The next day, the group joined a local community leader named “Mama Cat” Daniels, who was cooking Thanksgiving dinner for more than one hundred protesters in the neighbourhood. When the group entered the basement of a church in East St. Louis where the dinner taking place, locals were still arriving, but they were able to get a sense of the protesters.
“It was multi-racial, multi-aged, diverse. That basement could hold about one hundred people and it was packed,” said Luckett. “It felt like nice people caught up with a difficult situation, dealing with it the best way they could.”
After dinner, the Church sang a song called “Get Home Safe,” which was inspired by the Michael Brown shooting and ends with an emotional chanting of the names of those killed by police violence. The chanting stirred the restless crowd. One of the protesters suggested that they demonstrate at local shopping malls and big box stores like Target and Wal-Mart. The protesters wanted to convince Black Friday shoppers to go home, in light of the Ferguson decision.
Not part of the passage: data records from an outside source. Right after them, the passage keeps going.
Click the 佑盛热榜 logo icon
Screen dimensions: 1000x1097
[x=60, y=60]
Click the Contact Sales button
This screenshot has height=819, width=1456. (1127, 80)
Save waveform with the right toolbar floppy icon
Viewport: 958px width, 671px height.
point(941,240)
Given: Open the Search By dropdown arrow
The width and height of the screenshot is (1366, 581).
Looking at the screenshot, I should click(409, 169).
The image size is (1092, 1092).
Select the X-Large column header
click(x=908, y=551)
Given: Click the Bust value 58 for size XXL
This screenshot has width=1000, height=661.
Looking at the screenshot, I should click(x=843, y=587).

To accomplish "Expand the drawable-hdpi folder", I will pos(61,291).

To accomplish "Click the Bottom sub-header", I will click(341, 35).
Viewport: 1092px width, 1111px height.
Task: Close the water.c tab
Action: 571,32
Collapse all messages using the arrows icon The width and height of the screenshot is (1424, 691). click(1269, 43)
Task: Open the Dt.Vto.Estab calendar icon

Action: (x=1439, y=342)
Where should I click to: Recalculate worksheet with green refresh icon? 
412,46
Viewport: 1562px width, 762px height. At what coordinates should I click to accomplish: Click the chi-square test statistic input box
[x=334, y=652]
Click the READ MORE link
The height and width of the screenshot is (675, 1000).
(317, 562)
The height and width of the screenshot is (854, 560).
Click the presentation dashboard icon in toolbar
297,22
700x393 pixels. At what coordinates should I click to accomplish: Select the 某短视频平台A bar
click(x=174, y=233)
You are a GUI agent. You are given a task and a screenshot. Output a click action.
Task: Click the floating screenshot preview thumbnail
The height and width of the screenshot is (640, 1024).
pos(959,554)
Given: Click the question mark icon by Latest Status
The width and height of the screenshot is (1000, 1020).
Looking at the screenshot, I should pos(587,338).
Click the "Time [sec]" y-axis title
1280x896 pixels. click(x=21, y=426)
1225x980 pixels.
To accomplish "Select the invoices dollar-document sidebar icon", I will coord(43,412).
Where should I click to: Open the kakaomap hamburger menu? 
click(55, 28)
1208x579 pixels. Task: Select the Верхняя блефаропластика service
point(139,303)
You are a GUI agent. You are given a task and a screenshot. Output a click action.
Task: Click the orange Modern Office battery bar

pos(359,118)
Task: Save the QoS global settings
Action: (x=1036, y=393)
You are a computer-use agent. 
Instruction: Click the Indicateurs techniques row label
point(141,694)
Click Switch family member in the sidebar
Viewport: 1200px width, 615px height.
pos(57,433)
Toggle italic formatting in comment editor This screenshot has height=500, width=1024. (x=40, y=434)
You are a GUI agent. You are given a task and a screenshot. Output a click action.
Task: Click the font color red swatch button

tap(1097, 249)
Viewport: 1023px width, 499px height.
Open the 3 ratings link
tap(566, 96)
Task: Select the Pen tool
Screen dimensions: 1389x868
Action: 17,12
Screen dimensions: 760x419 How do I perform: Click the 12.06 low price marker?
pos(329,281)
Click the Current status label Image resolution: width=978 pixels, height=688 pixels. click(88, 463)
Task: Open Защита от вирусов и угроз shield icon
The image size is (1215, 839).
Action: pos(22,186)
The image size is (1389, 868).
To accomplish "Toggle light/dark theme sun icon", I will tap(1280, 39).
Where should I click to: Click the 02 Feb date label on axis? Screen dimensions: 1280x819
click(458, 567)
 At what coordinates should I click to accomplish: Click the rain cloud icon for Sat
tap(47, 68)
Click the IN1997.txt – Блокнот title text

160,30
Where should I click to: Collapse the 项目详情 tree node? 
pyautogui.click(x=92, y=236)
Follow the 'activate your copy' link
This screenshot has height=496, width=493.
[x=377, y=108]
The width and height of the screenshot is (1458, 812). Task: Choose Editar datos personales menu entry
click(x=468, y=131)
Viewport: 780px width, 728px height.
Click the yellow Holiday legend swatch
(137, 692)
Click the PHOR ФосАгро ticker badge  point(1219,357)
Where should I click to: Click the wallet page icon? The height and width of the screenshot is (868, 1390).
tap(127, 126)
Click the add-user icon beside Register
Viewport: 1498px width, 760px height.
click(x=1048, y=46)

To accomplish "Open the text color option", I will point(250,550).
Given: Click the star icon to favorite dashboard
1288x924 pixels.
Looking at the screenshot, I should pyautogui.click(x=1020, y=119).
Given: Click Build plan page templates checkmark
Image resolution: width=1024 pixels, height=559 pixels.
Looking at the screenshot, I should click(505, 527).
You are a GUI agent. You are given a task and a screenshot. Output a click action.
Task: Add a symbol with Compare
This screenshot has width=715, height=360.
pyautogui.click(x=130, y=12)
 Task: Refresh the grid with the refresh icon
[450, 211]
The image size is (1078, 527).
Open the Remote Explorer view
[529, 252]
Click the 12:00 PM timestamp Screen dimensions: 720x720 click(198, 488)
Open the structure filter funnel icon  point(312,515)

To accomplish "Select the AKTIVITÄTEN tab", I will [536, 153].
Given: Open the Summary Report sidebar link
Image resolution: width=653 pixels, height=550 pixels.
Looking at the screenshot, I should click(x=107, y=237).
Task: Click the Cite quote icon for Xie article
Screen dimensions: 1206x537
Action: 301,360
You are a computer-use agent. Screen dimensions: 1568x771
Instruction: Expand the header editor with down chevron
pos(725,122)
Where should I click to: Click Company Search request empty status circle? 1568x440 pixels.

According to Talen, the protesters were surprisingly organised and disciplined. It was largely because as Talen says, “It wasn’t radical people forming a community, it was a community turning radical.”
The protesters went to a nearby Target without a cohesive game plan, but once inside the Target, the protesters walked silently to the back of the store with shopping carts and began filling their carts. Once the carts were filled, they got in the checkout line. At a predetermined moment, the protesters, Talen and his group included, put their hands up and began chanting, “No justice, no peace.”
“The protesters wanted to chastise people for shopping. There was a strong feeling of ‘How can you be out here shopping while there are these injustices happening on the street. Go home and be with your families,'” says Luckett.
The protesters were quickly escorted out by police officers, who then lined the entrance to Target to prevent further incursions. Undeterred, the protest group then stood in front to chant, sing, and preach — it was led by a church group after all. Talen described the scene outside like this:
It was sobering. The police had large weaponry, police dogs, National Guards vehicles. They shouted at the protesters. The police dogs lunged at them. The people were very disciplined that day. The age range of the protesters was wide. There was an eleven-year-old boy drumming and keeping time for the protesters next to a man in his thirties chanting. There was a man in front of the store talking passionately towards the police. They wouldn’t make eye contact with him. There were women around him pointing at him and asking the police to listen to what he had to say. The police acted like he didn’t exist.